Are those on/off options or downloadable, or are they additional cost upgrades?

And is it available on new boxes yet?

.


----------



## barryb (Aug 27, 2007)

Lets get this party started. 

I too have been using Windows 7 for some time now, and its by far my favorite OS to date.


----------



## mystic7 (Dec 9, 2007)

I had the latest build previous to this official release, and I've had nothing but problems with Adobe software. My computer constantly forgot the serial numbers and forced me to re-enter them. Flash wouldn't load at all and had to be constantly re-installed. My external hard drive froze up, sometimes the files got corrupted file errors, sometimes zip files opened as empty. Other times they worked just fine. Just a bunch of weird stuff. I'm just glad Marlin Guy showed me how to remove Windows 7 from my computer.


----------



## LarryFlowers (Sep 22, 2006)

SayWhat? said:


> Are those on/off options or downloadable, or are they additional cost upgrades?
> 
> And is it available on new boxes yet?
> 
> .


All Free and all available now from Windows Live.


----------



## LarryFlowers (Sep 22, 2006)

mystic7 said:


> I had the latest build previous to this official release, and I've had nothing but problems with Adobe software. My computer constantly forgot the serial numbers and forced me to re-enter them. Flash wouldn't load at all and had to be constantly re-installed. My external hard drive froze up, sometimes the files got corrupted file errors, sometimes zip files opened as empty. Other times they worked just fine. Just a bunch of weird stuff. I'm just glad Marlin Guy showed me how to remove Windows 7 from my computer.

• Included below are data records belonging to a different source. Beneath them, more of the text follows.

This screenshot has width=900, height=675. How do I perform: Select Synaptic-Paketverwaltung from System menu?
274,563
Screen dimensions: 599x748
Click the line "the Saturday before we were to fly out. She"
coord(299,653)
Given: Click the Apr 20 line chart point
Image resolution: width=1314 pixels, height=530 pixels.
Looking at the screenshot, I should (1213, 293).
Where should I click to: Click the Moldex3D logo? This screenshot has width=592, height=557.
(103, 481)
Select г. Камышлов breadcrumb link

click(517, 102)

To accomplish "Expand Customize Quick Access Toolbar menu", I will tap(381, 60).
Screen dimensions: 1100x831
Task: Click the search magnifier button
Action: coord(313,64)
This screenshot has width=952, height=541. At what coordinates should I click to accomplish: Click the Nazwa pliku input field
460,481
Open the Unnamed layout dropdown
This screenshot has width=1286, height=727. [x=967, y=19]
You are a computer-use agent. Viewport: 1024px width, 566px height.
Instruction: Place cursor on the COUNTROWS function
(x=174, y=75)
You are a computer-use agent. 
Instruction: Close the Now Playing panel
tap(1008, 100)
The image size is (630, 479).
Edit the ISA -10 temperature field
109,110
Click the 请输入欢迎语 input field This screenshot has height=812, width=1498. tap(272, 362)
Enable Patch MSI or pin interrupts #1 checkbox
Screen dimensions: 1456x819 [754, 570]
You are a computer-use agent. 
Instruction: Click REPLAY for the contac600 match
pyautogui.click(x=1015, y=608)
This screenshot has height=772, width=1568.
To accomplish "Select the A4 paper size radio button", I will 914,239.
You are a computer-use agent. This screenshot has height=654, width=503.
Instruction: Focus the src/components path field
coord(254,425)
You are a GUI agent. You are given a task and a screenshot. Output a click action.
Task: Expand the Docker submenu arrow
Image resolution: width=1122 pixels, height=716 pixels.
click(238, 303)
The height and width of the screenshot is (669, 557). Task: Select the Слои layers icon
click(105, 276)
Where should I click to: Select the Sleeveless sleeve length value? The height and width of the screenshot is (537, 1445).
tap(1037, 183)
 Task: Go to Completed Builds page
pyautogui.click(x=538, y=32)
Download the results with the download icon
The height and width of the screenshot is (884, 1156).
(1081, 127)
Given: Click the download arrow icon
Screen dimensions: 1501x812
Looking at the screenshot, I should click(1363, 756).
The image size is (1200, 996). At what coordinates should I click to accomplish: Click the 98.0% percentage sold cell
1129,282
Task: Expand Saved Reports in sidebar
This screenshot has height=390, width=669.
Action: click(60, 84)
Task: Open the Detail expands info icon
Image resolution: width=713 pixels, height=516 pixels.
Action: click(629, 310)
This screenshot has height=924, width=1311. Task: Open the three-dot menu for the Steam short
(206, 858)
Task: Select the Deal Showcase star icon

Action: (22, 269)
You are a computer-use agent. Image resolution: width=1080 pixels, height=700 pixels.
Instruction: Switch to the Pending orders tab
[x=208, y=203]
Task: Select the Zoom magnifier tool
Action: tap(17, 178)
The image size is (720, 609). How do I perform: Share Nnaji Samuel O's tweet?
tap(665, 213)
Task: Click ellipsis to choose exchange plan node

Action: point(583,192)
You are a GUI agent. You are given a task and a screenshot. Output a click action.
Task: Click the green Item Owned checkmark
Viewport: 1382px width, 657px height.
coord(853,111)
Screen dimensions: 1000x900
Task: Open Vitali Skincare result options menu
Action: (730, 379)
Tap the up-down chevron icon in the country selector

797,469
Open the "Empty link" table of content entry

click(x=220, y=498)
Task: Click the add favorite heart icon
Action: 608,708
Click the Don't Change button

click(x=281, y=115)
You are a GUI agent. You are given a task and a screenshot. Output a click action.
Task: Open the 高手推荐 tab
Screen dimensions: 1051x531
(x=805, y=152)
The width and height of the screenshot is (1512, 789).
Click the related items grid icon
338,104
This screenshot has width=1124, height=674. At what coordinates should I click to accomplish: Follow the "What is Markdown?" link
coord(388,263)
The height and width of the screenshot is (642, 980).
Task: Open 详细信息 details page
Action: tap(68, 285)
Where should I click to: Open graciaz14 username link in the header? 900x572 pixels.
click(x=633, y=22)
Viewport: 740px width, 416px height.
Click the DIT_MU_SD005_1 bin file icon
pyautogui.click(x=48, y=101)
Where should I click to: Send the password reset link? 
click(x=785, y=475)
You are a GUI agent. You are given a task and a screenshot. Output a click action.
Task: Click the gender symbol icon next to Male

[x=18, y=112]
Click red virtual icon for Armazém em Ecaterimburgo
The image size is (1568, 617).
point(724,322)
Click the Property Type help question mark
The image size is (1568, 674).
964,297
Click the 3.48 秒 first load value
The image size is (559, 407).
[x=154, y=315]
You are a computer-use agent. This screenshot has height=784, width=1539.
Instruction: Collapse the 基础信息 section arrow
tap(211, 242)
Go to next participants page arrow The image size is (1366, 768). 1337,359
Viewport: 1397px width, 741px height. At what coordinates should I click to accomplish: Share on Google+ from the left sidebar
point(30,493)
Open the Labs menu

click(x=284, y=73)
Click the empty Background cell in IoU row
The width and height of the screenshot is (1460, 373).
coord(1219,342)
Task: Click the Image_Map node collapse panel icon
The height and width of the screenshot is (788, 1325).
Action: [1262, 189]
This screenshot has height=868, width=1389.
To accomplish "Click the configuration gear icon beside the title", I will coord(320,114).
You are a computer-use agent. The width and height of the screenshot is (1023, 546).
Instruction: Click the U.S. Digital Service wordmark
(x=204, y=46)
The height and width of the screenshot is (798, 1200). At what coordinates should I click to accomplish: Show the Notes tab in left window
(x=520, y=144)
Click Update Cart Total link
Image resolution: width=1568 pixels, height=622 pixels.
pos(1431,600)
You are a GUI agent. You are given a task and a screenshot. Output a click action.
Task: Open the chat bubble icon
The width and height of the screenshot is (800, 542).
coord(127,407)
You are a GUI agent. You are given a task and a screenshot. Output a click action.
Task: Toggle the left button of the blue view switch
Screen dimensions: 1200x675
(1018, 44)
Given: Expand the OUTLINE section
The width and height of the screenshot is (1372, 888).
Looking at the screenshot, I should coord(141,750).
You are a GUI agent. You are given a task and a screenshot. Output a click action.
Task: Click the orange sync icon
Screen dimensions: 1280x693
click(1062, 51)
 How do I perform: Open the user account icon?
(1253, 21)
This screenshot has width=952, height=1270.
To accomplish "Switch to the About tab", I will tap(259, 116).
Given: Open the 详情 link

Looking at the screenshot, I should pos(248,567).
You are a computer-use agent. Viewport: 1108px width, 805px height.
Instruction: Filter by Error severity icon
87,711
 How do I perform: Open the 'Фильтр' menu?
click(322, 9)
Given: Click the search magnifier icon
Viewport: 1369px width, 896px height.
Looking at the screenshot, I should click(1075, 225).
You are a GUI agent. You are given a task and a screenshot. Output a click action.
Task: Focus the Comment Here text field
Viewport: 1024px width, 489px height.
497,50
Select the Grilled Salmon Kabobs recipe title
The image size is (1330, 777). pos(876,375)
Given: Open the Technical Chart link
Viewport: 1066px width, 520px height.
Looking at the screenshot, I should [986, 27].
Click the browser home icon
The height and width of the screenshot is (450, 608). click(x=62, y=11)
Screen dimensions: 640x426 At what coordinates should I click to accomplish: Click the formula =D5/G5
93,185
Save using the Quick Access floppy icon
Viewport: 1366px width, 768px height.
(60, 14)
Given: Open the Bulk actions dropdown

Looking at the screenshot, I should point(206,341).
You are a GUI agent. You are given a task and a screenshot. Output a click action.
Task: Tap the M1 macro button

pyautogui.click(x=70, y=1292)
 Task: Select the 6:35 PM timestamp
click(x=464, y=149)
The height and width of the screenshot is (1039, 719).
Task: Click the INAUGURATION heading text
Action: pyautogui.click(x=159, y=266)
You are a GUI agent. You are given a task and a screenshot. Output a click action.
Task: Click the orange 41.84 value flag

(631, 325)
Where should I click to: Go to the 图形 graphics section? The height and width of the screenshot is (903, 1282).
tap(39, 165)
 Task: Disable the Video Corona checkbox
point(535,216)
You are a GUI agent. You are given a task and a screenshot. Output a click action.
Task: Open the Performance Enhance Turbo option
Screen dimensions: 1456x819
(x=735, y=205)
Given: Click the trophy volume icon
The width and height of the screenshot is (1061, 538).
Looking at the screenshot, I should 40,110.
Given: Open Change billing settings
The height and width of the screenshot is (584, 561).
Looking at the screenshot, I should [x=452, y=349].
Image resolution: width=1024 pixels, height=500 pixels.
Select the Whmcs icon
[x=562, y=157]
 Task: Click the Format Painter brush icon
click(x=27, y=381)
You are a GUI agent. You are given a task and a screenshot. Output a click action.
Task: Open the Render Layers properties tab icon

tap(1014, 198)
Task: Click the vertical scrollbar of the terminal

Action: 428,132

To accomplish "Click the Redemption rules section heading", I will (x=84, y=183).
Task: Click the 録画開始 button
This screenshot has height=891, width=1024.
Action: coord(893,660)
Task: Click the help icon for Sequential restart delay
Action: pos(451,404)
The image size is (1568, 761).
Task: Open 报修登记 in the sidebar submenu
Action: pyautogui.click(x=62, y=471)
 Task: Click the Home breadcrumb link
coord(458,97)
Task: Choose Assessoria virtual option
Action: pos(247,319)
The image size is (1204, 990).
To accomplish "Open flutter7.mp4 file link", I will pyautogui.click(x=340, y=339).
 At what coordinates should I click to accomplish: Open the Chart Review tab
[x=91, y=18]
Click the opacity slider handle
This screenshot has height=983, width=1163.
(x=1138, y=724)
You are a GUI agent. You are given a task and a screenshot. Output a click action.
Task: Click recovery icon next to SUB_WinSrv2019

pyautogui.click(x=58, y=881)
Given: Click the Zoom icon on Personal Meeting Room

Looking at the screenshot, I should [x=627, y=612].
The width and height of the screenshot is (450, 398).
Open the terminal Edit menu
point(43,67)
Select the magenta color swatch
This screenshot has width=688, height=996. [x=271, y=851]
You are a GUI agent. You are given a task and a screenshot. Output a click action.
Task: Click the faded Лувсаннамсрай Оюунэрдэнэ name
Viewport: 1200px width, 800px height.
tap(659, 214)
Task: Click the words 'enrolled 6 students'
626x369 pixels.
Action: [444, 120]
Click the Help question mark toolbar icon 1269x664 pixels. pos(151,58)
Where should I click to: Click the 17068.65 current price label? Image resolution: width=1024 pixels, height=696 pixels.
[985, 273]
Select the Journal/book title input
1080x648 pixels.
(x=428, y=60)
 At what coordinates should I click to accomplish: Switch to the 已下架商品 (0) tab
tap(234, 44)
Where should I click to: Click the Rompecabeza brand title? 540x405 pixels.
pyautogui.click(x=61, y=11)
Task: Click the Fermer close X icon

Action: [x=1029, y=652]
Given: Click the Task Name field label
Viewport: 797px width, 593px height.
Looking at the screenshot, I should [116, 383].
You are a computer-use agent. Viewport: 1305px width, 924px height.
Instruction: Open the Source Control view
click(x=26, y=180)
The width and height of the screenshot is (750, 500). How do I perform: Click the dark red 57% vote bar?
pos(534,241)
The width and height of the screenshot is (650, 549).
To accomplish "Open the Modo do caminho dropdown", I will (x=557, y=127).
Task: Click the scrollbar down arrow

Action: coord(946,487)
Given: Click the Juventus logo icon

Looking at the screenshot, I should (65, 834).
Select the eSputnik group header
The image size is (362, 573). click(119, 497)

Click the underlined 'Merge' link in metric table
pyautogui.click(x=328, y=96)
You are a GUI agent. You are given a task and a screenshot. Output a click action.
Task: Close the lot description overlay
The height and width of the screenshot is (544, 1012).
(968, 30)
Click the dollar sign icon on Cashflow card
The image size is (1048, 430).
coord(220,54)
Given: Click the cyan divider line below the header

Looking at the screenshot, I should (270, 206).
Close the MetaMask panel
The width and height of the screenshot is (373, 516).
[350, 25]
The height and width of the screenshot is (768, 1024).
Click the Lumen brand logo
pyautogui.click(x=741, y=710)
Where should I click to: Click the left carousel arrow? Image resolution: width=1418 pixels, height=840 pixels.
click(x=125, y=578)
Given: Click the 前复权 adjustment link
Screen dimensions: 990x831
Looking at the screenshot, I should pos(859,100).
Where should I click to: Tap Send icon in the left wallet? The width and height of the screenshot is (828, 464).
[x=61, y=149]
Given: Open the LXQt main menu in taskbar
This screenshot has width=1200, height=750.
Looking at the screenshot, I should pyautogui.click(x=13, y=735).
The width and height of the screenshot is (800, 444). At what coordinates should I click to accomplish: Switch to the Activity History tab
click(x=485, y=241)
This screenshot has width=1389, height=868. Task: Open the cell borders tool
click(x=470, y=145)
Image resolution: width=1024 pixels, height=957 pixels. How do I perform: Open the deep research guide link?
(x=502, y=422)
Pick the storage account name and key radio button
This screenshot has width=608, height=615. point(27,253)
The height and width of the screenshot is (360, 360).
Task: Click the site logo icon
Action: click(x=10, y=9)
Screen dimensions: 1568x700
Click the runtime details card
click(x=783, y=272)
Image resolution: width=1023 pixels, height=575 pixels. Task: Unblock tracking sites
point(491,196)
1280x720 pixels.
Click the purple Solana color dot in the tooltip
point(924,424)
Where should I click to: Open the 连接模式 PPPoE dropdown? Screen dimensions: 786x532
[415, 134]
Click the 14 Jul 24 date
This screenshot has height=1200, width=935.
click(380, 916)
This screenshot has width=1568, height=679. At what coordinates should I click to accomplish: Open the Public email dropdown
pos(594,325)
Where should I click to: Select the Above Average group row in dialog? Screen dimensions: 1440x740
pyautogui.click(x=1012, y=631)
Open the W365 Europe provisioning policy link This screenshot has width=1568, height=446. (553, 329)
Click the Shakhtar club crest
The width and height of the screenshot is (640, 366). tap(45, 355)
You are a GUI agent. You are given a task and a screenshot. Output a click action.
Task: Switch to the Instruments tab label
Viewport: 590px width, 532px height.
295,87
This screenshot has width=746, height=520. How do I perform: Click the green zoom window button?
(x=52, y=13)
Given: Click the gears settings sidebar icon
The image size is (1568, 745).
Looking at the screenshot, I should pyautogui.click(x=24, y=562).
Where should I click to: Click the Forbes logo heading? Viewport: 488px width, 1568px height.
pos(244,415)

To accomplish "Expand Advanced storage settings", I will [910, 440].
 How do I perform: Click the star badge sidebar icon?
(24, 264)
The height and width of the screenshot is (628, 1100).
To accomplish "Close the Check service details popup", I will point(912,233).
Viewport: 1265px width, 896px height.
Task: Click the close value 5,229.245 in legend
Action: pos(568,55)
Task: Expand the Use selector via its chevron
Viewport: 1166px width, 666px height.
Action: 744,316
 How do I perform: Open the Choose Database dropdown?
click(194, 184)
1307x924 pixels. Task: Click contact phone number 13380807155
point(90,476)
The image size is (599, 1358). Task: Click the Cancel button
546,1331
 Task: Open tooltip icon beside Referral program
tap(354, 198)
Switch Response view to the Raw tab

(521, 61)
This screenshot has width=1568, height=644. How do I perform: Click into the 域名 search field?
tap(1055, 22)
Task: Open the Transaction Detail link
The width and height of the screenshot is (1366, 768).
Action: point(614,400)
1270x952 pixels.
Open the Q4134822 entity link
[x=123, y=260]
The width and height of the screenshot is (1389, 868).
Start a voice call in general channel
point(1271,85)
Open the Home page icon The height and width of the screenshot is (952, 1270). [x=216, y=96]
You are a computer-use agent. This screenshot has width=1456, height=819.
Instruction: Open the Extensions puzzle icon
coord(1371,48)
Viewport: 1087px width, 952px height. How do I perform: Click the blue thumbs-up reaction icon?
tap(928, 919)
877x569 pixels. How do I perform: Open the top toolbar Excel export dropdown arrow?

Sorry you had problems with your Adobe software. Windows 7 Beta, RC and now the final release have given me no problems with Adobe Reader, Shockwave or Flash. I have seen no other reports of problems posted in the Windows 7 threads with regard to these programs, so i wish I had known about yours.

In checking the Adobe forums there were some initial problems with setting up Adobe software like CS4 until you switched it to Vista compatibility mode and then those issues were also overcome... and that was back in the beta.


----------



## Rob77 (Sep 24, 2007)

Like Larry, I have been using Windows 7 since pre-beta, and it is a super operating system. Like any other OS, some people will have problems caused mostly by the hardware they use or additional software they use, but the basic Windows 7 code is excellent.


----------



## JcT21 (Nov 30, 2004)

just checked my fedex tracking number and newegg shipped my win7 oem yesterday.... and as i expected, its due to arrive today before noon!  i ended up getting the 64 bit home premium for $99. also got a free upgrade to windows 7 professional for a recent purchase of vista business. that one is set to arrive within 10-14 days.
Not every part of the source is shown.